Big Flame nationally was concerned about the growing influence of the National Front feeding off and feeding into hostility to immigrants, especially in east London. We discussed the issues in our meetings (e.g. Minutes of ELBF meeting 18/8/74 p 5). We went to local anti-fascist demos in support of the local immigrant population as well as national events like the big anti-fascist demo in Leicester in August 1974. We met, and worked to counter, racism in the workplace situations we were involved in at Lesneys, and at Fords where Afro-Caribbean workers played a crucial role in the struggles (see Black People’s Struggle from a draft of What is Big Flame?). There were struggles in the community like when The Railway Tavern in Mile End nearby refused to serve black people and provoked a picket in October 1974 (see leaflet Fight Racism at Mile End). Personal confrontations, like when the National Front came with sticks to remove an anti-fascist flyer we’d put on our garden wall, could be scary. A couple of us had windows smashed.

Imperialism could be seen as racism overseas, and the issue of the British occupation of Northern Ireland was a hot issue as the latest wave of the ‘Troubles’ started in the 1970s. In the group we discussed Ireland and imperialism generally, and some of us got involved in the Troops Out movement which was very active (see Troops Out Movement flyer). Troops Out called for withdrawal of British troops from Northern Ireland and self-determination for the Irish people; the movement saw military oppression in Northern  Ireland as part of the increased use of the law, army and police against the working class movement on the mainland. In July 1974 there was a national conference and rally to oppose a National Front/Orange rally; in October 1974, 5,000 people supported a demo co-organised with the British Peace Committee; February 1975 saw another Troops Out national demo and a Bloody Sunday rally in Hyde Park. (See also Troops Out Movement East London Conference leaflet.)

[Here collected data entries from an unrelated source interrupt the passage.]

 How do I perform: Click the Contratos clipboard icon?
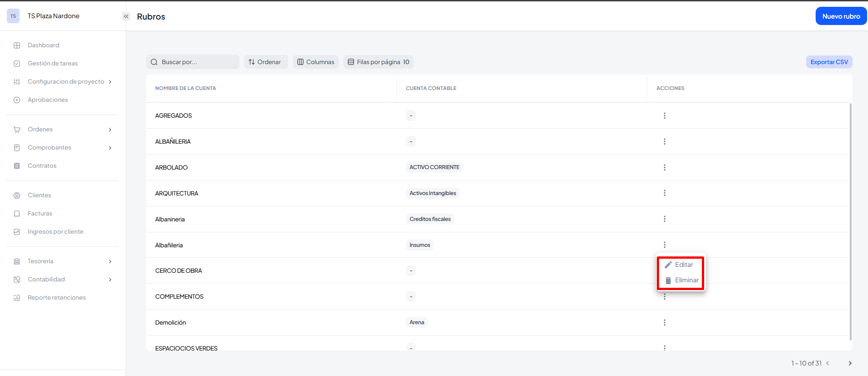click(17, 166)
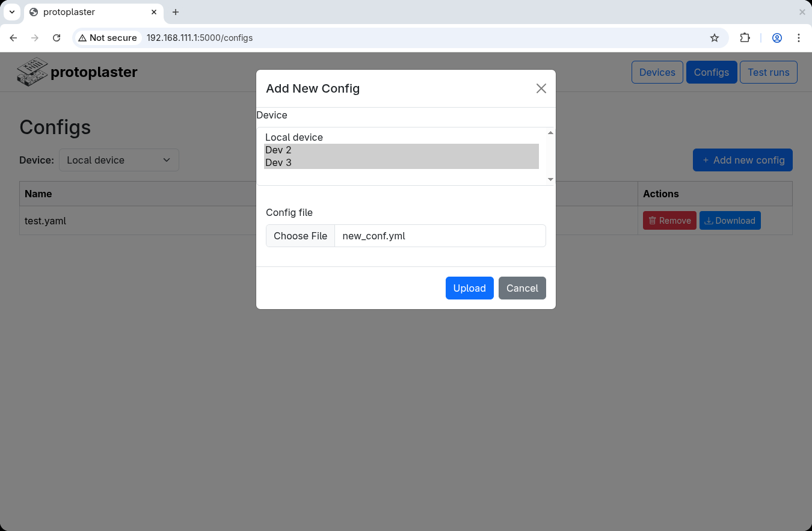Click the browser profile avatar icon
This screenshot has width=812, height=531.
tap(777, 37)
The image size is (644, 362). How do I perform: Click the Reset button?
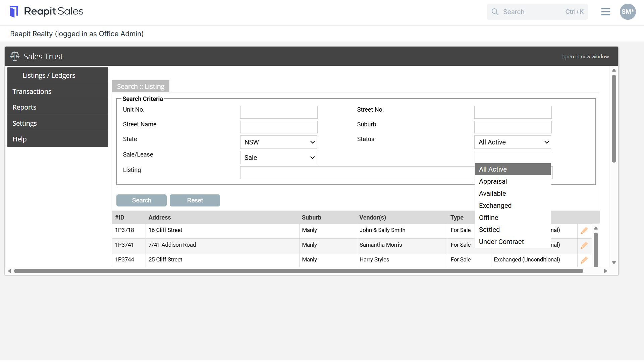pyautogui.click(x=195, y=200)
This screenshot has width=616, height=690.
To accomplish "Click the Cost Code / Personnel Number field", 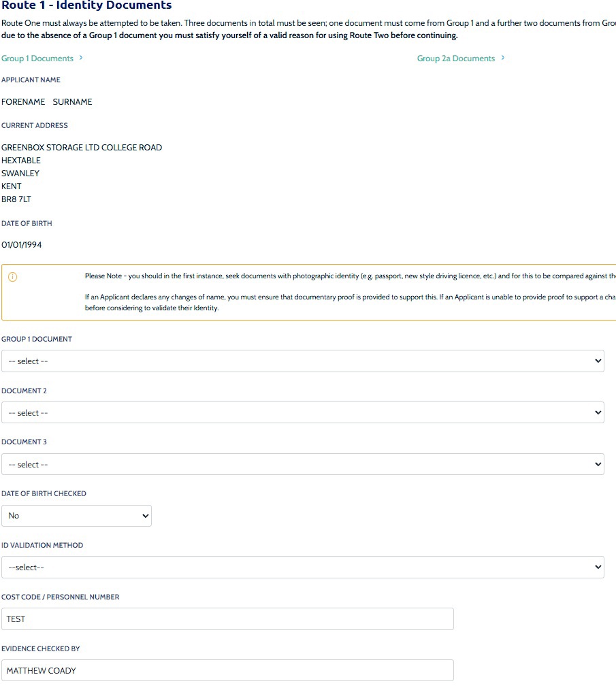I will (227, 619).
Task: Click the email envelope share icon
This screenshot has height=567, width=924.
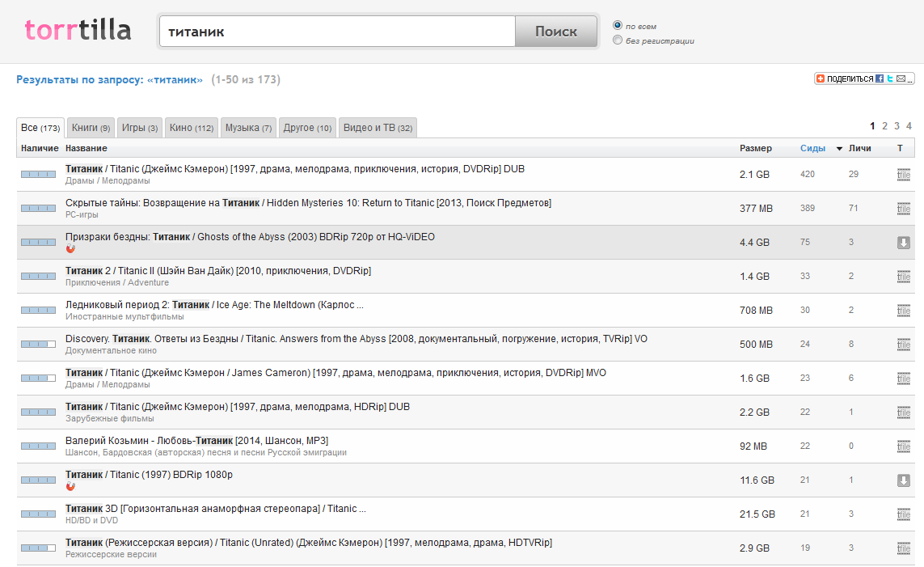Action: point(900,78)
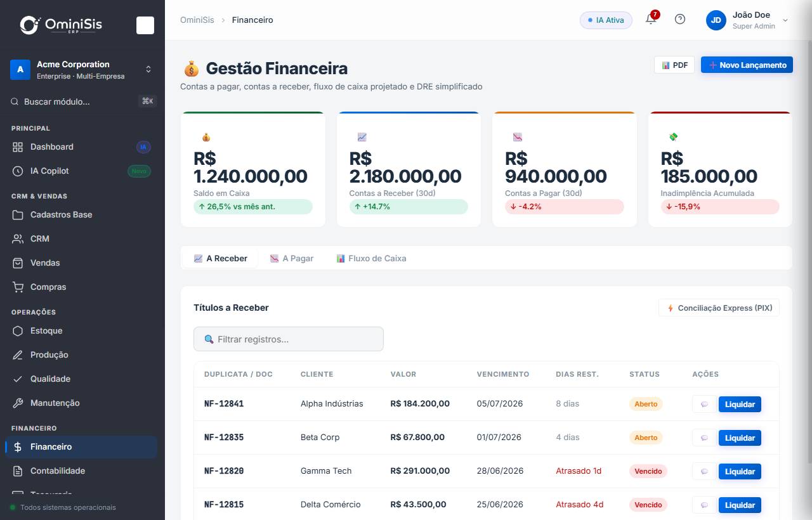Toggle the white sidebar collapse button

[x=145, y=25]
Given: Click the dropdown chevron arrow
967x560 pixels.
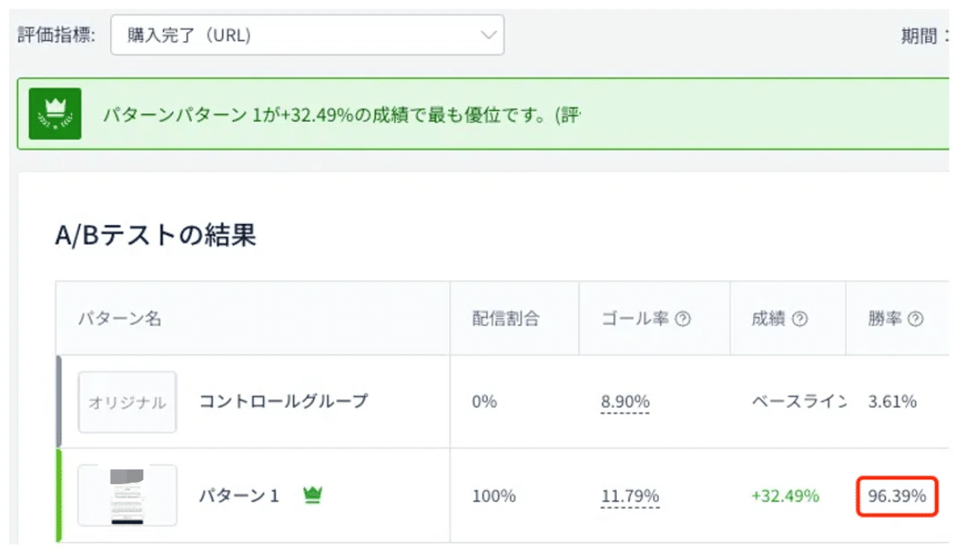Looking at the screenshot, I should [488, 35].
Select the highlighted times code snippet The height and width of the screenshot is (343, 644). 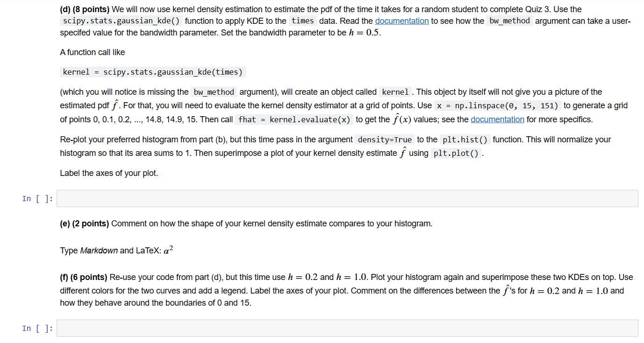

There were other international issues. Like many others at the time, we took part in demonstrations and protests against the US war in Vietnam (discussed in Transforming Capitalism and the Politics of Everyday Life). After the right-wing coup in Chile some of us were involved in a local east London Chile Solidarity group, providing support to extra-parliamentary groups in Chile and practical help for Chileans who had fled to the UK. After the 1974 revolution against fascism in Portugal, some of us went over there, and the Newsreel Collective made a documentary film On the Side of the People?  

Looking back…

The situation in N. Ireland has moved on through the ‘peace process’, although the basic issues remain unresolved. While we saw the army’s activities in Northern Ireland as ‘practising’ techniques to control dissent on the mainland, more recent adventures  in the Falklands, Iraq and Afghanistan orchestrated a widespread feeling of ‘Britishness’, accompanied with frenzied outbursts of flag waving. Repression and surveillance at home has been transformed with the coming of the internet, mobile phones, and extensive use of close-circuit TV cameras.

The National Front (NF) that we fought has been replaced by the English Defence League (EDL) as the most prominent fascist organization in the country, but the issue of British nationalism and racism against immigrants is still a burning one, fostered (as in the 1930s) by tabloids like the Daily Mail and exploited by right-wing politicians. There has been a growth in ‘flying’ groups prepared to engage in street confrontations with fascists wherever they are meeting.  

Meanwhile an ‘acceptable’ face of nationalism is now offered by the UK Independence Party (UKIP). We still think Reich has something to say in a situation where UKIP flourishes and the other political parties can manipulate people’s feelings of powerlessness into hostility against immigrants and Europe.